SOURCE DOCUMENT –
::::::::

There is no self-reference in the definition of the anti-diagonal
function. The anti-diagonal function is a two-place function

f(L,n)

which returns a digit for each list L and for each natural number
n. It's a simple function:

First define a transformation on digits c(d) as follows:
c(5) = 4. If d is not equal to 5, then c(d) = 5.

Now, we define f(L,n) as follows:

f(L,n) = c(L(n,n))

where L(n,n) = the nth digit of the nth real in the list L.

Now, the antidiagonal real is defined by:

antiDiag(L) = that real r such that the integer part of r is 0,
and forall n, the nth digit of r is equal to f(L,n).

This is a function that given any list of reals L, returns
another real, antiDiag(L), which is guaranteed to not be on
the list L.

There is nothing self-referential about this definition.

>Are you saying you find a new_sequence_of_digits using
>diagonalization on infinite lists?

Yes, I am absolutely saying that. Let's try it out with
a simple example.

Let's let L be the list containing the falling reals:

L_0 = 0.000...
L_1 = 0.300...
L_2 = 0.3300...
L_3 = 0.3330...
etc.

Then the antidiagonal will be
0.555...

This is clearly not on list L.

You can try yourself with different choices for the list L, as
long as it is possible to determine what the first real is,
what the second real is, etc.

--
Daryl McCullough
Ithaca, NY

From: Daryl McCullough on 9 Jun 2010 13:03
|-|ercules says...

>Are you saying you find a new_sequence_of_digits using diagonalization on
>infinite lists?
>
>Like 260?
>
>How so when ALL (INFINITELY MANY) digits of ALL digit sequences are computable?

Yes, all finite sequences of digits are computable. So let's
go ahead and assume that we have a list that includes every
finite sequence of digits. For definiteness, let's use the following
rule: Let real number n be the decimal representation of n, preceded
by a decimal point. So, we have:

L_0 = 0.0
L_1 = 0.1
L_2 = 0.2
....
L_10 = 0.10
L_11 = 0.11
....
L_100 = 0.100
....

The way I've enumerated them, some numbers appear more than once. For
example, L_1 is equal (as a real number) to L_10. But that doesn't matter.

::::::::

DATA ENTRIES –
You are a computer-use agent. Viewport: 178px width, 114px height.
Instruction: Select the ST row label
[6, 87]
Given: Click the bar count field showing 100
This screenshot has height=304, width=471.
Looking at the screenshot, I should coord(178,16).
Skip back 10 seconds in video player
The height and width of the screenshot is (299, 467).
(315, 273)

::::::::

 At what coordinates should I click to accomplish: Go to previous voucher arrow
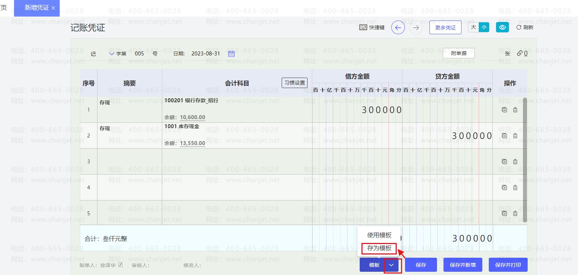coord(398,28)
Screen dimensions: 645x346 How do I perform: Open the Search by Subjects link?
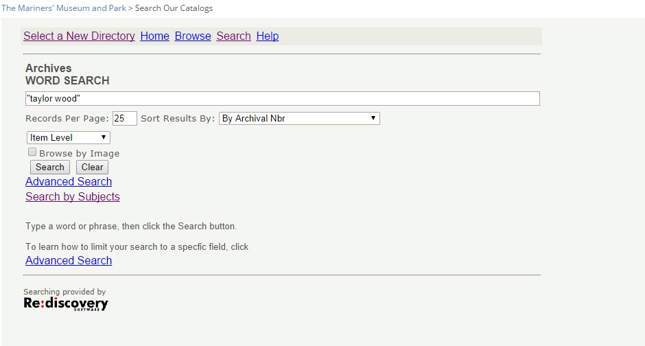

::::::::

WHAT THE TASK REQUIRES –
For each statement below, say yes or no to whether the thread on the anti-diagonal function above supports it, and quote the words from the thread that decide it.
1. The digit transformation c sends 5 to 4 and sends every other digit to 5.
2. For the list of falling reals, the antidiagonal works out to 0.444...
3. In the enumeration of finite digit sequences, each number appears exactly once.

THE REPLY –
1. Yes: "c(5) = 4. If d is not equal to 5, then c(d) = 5."
2. No: "Then the antidiagonal will be 0.555..."
3. No: "The way I've enumerated them, some numbers appear more than once."